7. Mauritius: Aided by an extremely favourable tax regime, its financial sector will remain one of the main drivers of Mauritius’ economy into the future, notably through cross-border investment activities and banking services.
8. Côte d’Ivoire: A rise in private investment should continue to fuel construction, agri-industry and services (trade, transport and ICT, in particular). Private investment will benefit from the impetus provided by public investment under the 2016–20 National Development Plan.
9. Kenya: The Kenyan government’s efforts to ensure implementation of the ‘Big Four’ plan focused on industrialisation, universal health coverage, food security and affordable housing will invariably lead to fast economic growth.
10. Tanzania: Tanzania has been on a rapid path of development over the past few years. This progress can be attributed to consistent public investment from the government in key secondary and tertiary sectors, ranging from the energy sector to advancements in the telecommunications and finance sectors.
Operating environments, fiscal scores and development plans – key to investment attractiveness in a COVID-19 world
According to the author, RMB Africa economist Daniel Kavishe, a new world called for a new approach to the publication. Where previous reports positively projected Africa’s prospects – discerned through reliable and readily available data – COVID-19 has muddied the analytical waters and compelled the team to adapt their methodology.
The approach required an extra layer of sophistication. Says Kavishe: “We created a new set of rankings that incorporated some of the unavoidable COVID-19-induced challenges, of which the operating environment score was one.”
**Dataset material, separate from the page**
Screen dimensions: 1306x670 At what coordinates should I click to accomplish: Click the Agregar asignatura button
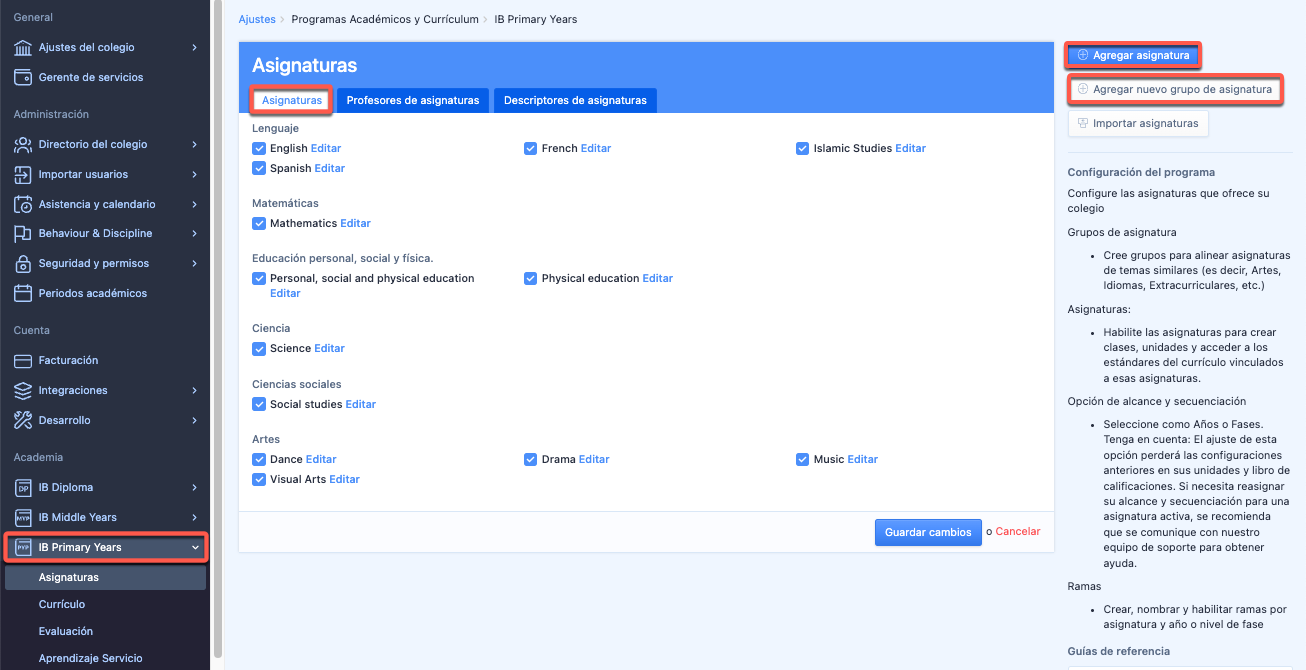coord(1133,56)
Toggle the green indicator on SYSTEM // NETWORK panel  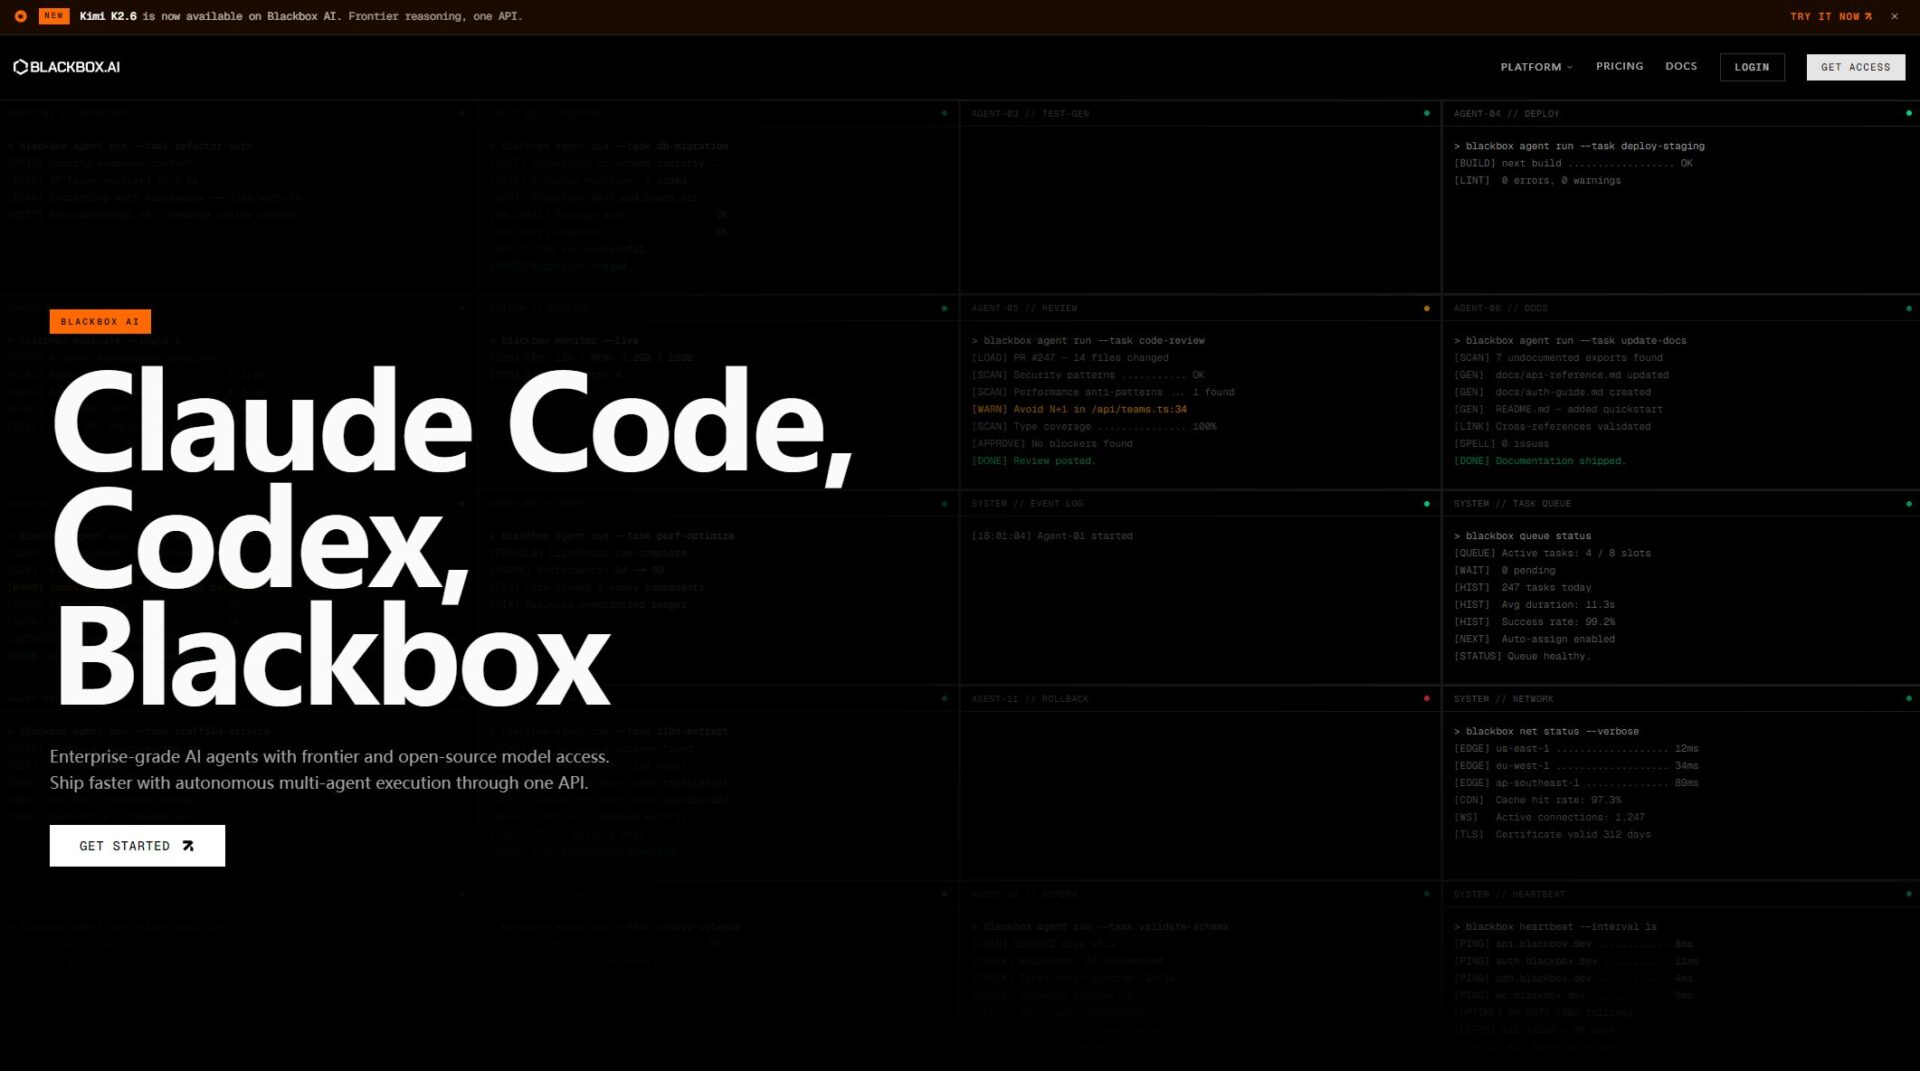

A fiscal score was also part of the methodology. This, explains Kavishe, was essential because fiscal scores are important indicators of how governments respond to COVID-19. Thirdly, the publication needed to explore key themes emanating from Africa’s developmental aspirations. “Of these, three are central to fighting the pandemic and resuscitating economic conditions,” contends Kavishe. “They are government intervention, a focus on our triple-threat sectors and healthcare.”
Historically, investment destinations in Africa have been ranked based on the tenets of economic activity and business operating environment. Aimed at investors targeting real assets in an economy or looking to expand businesses that rely on physical infrastructure, the rankings offer a strong basis for investing.
This year demanded more nuance. In addition to traditional indicators, corporates and investors needed to be made aware of the state of a country’s government finances and its ability to aid its economy in crisis. “The inclusion of a fiscal score in our rankings aimed to score governments’ fiscal positions and provided a basis from which investors can understand specific jurisdictions,” notes Kavishe.
“Although the pandemic brought much devastation, it also enabled opportunities for reimagining policies and trade relationships. Increasingly clear now is that homegrown strategies to tackle poverty, inequality and unemployment across Africa must be implemented. If not, all of Africa suffers,” Kavishe says, adding that capital will flow naturally to economies offering a good mix of opportunity and ease of doing business.